As can be seen from above, most of these expressions are distinct coinages that have little or no bearing with the English language while those derived from English have assumed meanings that are almost totally different from their original English meanings. The argument therefore, is that languages change with time, thus, giving birth to either varieties of the same language or producing other distinct languages through metamorphosis over a long period of time.
Comparing the English spoken in Chaucer’s time to that of Shakespeare’s era and the modern period, one notices remarkable changes that can render a language almost unintelligible after several hundred years of its existence or each time it comes in contact with another language. What one posits here is that the infusion of these new phrases into English sentences used by students in their peculiar contexts creates grounds for a new brand of English or another language intelligible only to Nigerians since it has evolved from a Nigerian social setting or Nigerian environment.
Furthermore, several Nigerian languages are equally prone to extinction. B. F. Grimes (2002) maintains that the number of Nigerian languages that have since gone into extinction stands at eight. Many more may follow as younger generations of Nigerians are fast losing touch with their traditional languages and becoming more proficient in English as their first language or L1 and these slangs as their second language or L2. Using slang as a second language thus, popularizes the vocabulary and opens it up to the wider society or social groups for more creative use.

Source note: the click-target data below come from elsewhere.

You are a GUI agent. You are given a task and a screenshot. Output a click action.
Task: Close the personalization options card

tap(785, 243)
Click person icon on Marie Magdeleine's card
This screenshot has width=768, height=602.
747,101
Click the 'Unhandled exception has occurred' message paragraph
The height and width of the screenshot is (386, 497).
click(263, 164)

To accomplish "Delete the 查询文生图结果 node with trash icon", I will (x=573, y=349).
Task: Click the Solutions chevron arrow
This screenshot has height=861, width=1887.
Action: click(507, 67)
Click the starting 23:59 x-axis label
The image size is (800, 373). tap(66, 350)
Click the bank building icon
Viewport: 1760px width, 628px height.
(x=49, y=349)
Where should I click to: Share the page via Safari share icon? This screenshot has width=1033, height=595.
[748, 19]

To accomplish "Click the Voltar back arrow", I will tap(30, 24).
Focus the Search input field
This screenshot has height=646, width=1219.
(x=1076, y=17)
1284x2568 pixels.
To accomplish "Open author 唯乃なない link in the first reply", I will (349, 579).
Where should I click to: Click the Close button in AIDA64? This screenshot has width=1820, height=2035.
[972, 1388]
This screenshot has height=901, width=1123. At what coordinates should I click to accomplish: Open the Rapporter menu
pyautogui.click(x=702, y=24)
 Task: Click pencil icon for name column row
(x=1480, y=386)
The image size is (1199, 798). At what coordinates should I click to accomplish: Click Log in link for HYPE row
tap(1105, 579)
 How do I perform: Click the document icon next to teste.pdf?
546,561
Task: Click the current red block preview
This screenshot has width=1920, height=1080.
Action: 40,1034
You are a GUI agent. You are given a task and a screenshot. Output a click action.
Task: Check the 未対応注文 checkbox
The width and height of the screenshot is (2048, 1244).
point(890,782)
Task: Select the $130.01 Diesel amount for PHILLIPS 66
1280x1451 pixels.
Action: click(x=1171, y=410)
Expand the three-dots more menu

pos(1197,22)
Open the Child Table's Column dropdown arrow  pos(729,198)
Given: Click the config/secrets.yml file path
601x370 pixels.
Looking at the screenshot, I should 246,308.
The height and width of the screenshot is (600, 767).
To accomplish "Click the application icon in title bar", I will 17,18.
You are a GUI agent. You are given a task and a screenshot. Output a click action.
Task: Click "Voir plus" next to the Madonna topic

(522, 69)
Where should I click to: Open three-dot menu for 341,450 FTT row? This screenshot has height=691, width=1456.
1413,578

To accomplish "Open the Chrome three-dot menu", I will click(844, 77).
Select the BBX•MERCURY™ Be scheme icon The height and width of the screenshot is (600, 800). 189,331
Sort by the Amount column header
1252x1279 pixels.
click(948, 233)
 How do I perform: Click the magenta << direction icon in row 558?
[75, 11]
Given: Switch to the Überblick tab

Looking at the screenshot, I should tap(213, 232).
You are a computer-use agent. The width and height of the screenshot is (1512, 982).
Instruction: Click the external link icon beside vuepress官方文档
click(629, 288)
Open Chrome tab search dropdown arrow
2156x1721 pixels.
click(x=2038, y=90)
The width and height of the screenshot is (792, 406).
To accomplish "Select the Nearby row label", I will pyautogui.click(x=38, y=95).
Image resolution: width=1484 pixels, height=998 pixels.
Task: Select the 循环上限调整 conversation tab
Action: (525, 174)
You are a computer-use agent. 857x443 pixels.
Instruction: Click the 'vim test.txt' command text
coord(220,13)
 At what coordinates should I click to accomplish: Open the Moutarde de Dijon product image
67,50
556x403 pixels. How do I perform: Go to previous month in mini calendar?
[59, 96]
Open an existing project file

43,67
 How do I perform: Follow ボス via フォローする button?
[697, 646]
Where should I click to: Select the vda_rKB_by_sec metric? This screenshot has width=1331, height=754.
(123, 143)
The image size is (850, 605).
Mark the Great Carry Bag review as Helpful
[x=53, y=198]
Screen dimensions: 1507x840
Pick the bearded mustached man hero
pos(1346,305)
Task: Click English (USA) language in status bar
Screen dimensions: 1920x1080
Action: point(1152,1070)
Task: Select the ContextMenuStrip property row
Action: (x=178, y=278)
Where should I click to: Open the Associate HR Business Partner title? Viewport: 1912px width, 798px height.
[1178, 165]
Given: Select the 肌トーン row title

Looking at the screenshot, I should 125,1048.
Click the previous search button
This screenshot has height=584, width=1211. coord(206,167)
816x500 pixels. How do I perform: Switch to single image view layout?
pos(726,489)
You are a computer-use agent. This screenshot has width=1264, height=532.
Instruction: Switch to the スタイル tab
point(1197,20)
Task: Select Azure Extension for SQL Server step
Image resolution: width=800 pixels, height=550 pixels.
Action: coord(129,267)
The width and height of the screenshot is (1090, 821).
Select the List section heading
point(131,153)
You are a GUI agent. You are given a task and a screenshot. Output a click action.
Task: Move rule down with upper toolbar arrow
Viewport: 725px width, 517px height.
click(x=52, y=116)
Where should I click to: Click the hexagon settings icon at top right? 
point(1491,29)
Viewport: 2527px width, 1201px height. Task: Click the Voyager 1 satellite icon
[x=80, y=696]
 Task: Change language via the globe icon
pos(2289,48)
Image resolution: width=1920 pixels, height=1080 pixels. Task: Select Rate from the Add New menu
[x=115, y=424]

Offiong Ani Offiong and Stella Ansa (2003) have therefore observed that in the Cross River region some of the languages spoken like “Efut” and “Kion” are now extinct while Efik itself is highly threatened with the same fate. The other languages of Cross River State are not safe either unless there is concerted effort at their preservation which is very remote as there is no well co-ordinated policy aimed at the continuous development of these languages and our younger generations are getting more and more proficient in the use of slangs because of the heterogeneous nature of the environment they operate within. Slang becomes the easiest medium of communication not only among them but also outside the immediate confines of the University campuses.
With the student population of UNICAL and CRUTECH ever on the increase, it is suspect that what will soon become the language of communication in the wider society in Calabar will neither be Efik nor any of the other Cross River languages. The future of this “student language” is as such very bright, given these antecedents. To this extent, Godwin Iwuchukwu (2006) also posits that
- Linguists of the exoglosic school of thought…point to the inadequate vocabulary repertoire of most West African languages as media of instruction.
This, he argues, accounts for the high degree of failure in external examinations particularly in the science based subjects which are taught in English that is sometimes incomprehensible to the students. Perhaps this inadequate vocabulary along with the problem of reduced comprehensibility of the English language, by extension, can also account for the development of slangs and coinages which students adopt in their attempt to expand their levels of communication and interaction. Consciously or unconsciously, we seem to be gradually edging towards the provision of a unique language of communication that may also answer to our social, literary and even administrative needs.